Key Laboratory of Resource Biology and Biotechnology in Western China (Northwest University), Ministry of Education, Biomedicine Key Laboratory of Shaanxi Province, Northwest University, Xi'an 710069, China; Sorbonne Universités, UPMC Univ Paris 06, Institut Parisien de Chimie Moléculaire, CNRS UMR 8232, 4 place Jussieu, 75005 Paris, France.
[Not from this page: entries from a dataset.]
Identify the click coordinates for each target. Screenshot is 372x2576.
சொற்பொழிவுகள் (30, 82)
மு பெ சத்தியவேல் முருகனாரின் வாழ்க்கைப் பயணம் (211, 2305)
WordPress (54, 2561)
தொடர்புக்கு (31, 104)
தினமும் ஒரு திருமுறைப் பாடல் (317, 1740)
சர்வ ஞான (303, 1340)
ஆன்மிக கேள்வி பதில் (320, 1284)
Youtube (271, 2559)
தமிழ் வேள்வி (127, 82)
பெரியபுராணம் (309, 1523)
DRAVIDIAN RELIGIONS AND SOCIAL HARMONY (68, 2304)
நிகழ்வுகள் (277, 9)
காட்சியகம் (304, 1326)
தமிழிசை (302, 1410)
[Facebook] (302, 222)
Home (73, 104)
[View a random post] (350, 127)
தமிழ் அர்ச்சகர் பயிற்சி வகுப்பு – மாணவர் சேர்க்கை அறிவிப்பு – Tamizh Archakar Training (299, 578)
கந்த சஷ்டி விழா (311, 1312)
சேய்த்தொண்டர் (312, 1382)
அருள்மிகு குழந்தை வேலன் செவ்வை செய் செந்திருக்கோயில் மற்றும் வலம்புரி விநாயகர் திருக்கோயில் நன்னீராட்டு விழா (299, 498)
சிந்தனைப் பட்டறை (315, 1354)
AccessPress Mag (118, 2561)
Key Laboratory of Resource Biology and Biotechnology in Western China (Northwest University), Ministry of Education, Biomedicine Key Laboratory of Shaanxi Province, Northwest University, Xi'an 710069, China.
Eur J Med Chem. 2017 Apr 21;130:308-319. doi: 10.1016/j.ejmech.2017.02.028. Epub 2017 Feb 21.
Based on classical drug design theory, a novel series of gentiopicroside derivatives was designed and synthesized. All synthesized compounds were then biologically evaluated for their inhibition of influenza virus and anti-HCV activity in vitro. Some of the gentiopicroside derivatives, such as 11a, 13d and 16 showed interesting anti-influenza virus activity with IC at 39.5 μM, 45.2 μM and 44.0 μM, respectively. However, no significant anti-HCV activity was found for all of gentiopicroside derivatives. The preliminary results indicate that modification of the sugar moiety on gentiopicroside was helpful for enhancing the anti-influenza activities. Our works demonstrate the importance of secoiridoid natural products as new leads in the development of potential antiviral inhibitors.
基于经典的药物设计理论,设计并合成了一系列新的龙胆苦苷衍生物。然后对所有合成的化合物进行了体外抗流感病毒和抗 HCV 活性的生物评价。一些龙胆苦苷衍生物,如 11a、13d 和 16,表现出有趣的抗流感病毒活性,IC 值分别为 39.5 μM、45.2 μM 和 44.0 μM。然而,所有龙胆苦苷衍生物均未表现出显著的抗 HCV 活性。初步结果表明,对龙胆苦苷糖基部分的修饰有助于增强其抗流感活性。我们的工作表明,裂环环烯醚萜类天然产物作为新型抗病毒抑制剂先导化合物的重要性。